Across the entries below, count the lines that contain the word "item" and reply with that number only.

[INPUT FOR THIS TASK]

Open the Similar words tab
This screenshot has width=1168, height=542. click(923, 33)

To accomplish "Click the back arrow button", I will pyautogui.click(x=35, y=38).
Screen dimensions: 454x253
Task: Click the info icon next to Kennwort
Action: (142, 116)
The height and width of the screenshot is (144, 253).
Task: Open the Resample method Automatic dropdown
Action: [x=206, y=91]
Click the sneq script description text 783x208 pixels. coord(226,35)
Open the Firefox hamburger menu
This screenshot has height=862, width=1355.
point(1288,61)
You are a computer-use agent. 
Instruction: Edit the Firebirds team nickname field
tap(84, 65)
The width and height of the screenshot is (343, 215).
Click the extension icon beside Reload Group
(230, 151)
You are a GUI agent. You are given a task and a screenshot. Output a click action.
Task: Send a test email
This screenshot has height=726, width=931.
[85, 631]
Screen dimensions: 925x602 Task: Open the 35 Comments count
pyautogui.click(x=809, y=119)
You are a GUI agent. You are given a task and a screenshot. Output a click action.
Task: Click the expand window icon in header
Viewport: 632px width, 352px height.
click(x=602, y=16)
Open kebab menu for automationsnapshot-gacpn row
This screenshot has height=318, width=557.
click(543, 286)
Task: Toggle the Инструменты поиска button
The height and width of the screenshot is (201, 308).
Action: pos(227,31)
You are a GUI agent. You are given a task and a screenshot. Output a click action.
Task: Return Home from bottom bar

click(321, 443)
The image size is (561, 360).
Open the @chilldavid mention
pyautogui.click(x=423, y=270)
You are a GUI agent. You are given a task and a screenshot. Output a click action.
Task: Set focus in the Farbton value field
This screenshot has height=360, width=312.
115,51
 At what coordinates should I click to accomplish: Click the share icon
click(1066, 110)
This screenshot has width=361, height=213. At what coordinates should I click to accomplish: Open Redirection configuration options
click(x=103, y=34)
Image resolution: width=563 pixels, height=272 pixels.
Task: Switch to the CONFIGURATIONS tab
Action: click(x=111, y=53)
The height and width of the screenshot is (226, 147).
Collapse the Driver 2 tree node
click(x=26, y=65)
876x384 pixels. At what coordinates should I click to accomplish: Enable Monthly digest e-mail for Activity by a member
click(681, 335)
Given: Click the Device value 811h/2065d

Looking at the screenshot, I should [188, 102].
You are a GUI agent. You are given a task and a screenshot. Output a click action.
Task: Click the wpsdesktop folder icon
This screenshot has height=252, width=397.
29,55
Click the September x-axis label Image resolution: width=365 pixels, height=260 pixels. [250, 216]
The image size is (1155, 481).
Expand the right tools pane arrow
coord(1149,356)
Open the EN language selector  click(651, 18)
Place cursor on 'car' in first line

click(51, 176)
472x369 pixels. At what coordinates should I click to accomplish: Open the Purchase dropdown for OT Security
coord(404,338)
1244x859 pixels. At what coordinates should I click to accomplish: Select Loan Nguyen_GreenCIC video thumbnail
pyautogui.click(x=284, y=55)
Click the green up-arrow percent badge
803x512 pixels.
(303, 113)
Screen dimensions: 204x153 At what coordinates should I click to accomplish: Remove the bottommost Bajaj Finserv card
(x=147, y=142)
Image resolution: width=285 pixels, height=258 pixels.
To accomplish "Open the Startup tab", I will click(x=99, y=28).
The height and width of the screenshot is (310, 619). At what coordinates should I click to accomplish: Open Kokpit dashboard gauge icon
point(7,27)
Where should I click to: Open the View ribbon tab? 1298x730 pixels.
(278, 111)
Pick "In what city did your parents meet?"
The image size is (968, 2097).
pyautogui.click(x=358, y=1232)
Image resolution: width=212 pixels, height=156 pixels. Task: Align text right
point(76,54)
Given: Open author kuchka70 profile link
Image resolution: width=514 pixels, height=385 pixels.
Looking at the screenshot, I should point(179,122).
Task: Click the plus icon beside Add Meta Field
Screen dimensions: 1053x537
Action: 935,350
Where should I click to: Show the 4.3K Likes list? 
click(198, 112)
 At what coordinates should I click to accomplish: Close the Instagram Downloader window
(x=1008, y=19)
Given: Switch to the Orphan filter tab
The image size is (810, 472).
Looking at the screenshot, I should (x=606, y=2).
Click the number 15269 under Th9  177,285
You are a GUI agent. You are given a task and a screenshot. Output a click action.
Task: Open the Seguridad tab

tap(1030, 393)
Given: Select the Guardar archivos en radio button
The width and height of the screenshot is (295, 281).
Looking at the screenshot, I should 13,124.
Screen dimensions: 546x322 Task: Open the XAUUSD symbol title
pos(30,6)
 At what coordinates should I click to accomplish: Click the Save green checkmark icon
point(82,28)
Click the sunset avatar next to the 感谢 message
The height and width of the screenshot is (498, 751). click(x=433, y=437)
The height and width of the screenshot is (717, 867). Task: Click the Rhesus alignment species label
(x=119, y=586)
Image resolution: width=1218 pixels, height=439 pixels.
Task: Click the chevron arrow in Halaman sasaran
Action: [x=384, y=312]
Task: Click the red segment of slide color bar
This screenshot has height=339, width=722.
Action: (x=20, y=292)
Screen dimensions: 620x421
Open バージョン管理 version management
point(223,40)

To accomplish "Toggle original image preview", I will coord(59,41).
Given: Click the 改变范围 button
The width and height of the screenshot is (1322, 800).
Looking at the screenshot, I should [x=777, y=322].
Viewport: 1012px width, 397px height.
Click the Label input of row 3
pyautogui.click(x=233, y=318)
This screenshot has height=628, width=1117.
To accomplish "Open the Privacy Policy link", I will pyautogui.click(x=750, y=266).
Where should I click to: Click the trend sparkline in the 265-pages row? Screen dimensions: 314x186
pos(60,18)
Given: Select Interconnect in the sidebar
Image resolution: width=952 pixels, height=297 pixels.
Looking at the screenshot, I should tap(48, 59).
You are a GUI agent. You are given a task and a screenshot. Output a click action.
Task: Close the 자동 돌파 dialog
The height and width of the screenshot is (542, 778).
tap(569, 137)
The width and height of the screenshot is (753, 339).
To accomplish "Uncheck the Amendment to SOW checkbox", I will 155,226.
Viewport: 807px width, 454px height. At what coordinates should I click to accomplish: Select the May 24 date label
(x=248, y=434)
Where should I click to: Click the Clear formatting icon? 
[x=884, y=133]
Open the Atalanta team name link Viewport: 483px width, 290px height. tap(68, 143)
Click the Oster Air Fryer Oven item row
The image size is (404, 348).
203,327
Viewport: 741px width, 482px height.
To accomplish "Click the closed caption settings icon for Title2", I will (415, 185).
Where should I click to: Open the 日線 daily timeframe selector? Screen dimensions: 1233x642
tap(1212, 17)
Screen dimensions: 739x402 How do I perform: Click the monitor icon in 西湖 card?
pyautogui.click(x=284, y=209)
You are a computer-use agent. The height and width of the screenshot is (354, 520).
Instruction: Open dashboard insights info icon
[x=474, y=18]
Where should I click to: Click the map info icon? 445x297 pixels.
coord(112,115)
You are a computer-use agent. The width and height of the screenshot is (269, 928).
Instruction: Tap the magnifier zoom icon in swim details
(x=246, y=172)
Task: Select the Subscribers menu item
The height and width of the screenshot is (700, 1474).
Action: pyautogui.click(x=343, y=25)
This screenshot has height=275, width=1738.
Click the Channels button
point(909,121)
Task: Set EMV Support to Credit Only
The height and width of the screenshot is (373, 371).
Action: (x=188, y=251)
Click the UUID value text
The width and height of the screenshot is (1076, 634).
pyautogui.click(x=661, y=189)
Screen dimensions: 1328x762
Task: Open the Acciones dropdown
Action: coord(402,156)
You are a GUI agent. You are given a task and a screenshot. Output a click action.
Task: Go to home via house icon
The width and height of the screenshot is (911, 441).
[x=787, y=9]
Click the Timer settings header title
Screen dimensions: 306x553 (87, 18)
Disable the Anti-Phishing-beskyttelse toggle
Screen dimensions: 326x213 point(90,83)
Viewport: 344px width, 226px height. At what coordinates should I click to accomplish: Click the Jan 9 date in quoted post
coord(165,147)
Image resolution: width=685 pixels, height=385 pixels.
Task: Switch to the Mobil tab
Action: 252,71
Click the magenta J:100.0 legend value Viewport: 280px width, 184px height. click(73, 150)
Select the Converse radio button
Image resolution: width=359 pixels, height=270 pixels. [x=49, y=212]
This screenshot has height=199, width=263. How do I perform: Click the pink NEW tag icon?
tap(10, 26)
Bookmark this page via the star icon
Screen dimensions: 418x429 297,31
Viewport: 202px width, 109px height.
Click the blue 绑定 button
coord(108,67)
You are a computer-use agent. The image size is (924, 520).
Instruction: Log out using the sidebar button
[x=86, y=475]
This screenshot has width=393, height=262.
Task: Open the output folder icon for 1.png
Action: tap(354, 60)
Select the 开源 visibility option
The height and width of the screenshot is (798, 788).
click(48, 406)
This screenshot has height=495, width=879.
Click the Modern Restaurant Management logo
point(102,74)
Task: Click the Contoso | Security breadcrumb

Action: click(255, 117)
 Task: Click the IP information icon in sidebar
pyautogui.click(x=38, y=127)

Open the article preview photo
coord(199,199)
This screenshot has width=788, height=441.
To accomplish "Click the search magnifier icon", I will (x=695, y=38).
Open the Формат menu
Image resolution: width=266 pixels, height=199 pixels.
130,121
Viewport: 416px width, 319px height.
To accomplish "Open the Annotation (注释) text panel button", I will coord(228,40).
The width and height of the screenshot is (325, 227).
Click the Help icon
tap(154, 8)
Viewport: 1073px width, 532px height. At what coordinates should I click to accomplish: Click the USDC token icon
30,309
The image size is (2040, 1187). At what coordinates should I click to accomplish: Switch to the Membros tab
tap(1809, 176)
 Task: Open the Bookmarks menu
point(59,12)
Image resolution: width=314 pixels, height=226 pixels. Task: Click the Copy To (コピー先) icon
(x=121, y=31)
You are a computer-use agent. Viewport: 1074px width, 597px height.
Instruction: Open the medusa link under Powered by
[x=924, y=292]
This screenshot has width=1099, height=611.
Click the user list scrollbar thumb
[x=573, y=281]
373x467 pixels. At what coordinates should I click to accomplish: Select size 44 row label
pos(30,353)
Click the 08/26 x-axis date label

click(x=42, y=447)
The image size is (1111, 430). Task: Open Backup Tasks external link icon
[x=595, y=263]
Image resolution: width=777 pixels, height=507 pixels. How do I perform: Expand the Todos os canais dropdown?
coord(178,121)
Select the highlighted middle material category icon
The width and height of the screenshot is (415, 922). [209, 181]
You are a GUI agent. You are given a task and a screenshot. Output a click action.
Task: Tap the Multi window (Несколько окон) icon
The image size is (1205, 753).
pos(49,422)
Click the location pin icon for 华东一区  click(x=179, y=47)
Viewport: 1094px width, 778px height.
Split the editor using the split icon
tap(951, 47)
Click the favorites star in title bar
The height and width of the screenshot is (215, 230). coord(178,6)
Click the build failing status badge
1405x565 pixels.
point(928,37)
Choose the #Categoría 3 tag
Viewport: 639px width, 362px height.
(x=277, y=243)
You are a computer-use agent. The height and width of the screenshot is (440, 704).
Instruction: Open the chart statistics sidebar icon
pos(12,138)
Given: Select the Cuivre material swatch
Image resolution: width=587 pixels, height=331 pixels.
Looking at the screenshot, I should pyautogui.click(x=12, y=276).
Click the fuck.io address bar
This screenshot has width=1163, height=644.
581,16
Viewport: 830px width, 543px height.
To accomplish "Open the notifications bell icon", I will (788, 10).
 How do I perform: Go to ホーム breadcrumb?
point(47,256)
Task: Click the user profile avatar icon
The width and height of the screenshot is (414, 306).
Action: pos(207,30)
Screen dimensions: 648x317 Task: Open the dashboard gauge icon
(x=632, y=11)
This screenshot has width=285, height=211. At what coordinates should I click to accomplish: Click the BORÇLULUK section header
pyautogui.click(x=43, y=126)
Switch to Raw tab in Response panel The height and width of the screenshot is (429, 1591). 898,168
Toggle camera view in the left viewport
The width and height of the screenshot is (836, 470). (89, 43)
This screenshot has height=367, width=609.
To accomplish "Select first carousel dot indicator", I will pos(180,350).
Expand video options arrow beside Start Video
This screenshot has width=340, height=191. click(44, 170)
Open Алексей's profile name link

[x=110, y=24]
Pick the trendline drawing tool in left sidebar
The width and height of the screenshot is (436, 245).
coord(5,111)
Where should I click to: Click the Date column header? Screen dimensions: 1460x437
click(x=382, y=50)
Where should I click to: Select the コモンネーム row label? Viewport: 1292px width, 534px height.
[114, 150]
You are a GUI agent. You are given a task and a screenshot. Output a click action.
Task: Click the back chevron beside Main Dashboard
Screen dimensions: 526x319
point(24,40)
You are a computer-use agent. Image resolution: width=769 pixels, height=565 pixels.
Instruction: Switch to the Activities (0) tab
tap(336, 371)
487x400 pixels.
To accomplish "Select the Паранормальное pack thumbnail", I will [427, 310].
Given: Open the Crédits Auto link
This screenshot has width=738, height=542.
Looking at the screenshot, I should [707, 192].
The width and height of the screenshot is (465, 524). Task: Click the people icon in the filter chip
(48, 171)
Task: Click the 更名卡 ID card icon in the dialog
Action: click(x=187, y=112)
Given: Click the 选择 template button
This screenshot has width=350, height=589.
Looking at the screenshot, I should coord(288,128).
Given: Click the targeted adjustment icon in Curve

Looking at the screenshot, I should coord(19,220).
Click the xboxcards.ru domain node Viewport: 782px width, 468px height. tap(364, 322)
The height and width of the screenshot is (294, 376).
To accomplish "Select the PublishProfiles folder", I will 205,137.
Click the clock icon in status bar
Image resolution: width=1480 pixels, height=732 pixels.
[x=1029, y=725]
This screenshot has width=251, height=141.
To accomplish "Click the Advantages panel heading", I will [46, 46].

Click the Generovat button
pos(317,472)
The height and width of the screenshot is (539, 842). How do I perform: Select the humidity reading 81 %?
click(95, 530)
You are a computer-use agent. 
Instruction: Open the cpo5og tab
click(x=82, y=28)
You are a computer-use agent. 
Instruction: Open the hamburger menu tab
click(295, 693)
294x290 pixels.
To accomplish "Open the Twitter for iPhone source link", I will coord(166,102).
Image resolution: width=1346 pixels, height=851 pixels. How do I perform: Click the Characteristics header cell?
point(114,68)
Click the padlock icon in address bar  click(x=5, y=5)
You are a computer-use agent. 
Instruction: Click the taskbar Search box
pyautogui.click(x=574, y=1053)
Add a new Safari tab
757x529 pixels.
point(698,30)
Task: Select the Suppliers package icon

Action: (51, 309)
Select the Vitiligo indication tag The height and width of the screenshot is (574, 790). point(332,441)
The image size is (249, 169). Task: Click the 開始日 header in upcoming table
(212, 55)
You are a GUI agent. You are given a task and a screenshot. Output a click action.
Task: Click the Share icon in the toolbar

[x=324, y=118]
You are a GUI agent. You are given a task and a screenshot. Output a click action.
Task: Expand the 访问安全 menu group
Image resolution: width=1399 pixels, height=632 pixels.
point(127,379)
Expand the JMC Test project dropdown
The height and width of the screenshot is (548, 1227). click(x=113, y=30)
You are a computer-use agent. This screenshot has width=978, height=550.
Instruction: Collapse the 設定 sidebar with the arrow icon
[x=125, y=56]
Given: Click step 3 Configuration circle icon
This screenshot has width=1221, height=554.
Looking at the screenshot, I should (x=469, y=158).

[/INPUT FOR THIS TASK]

YOUR SOLUTION> 2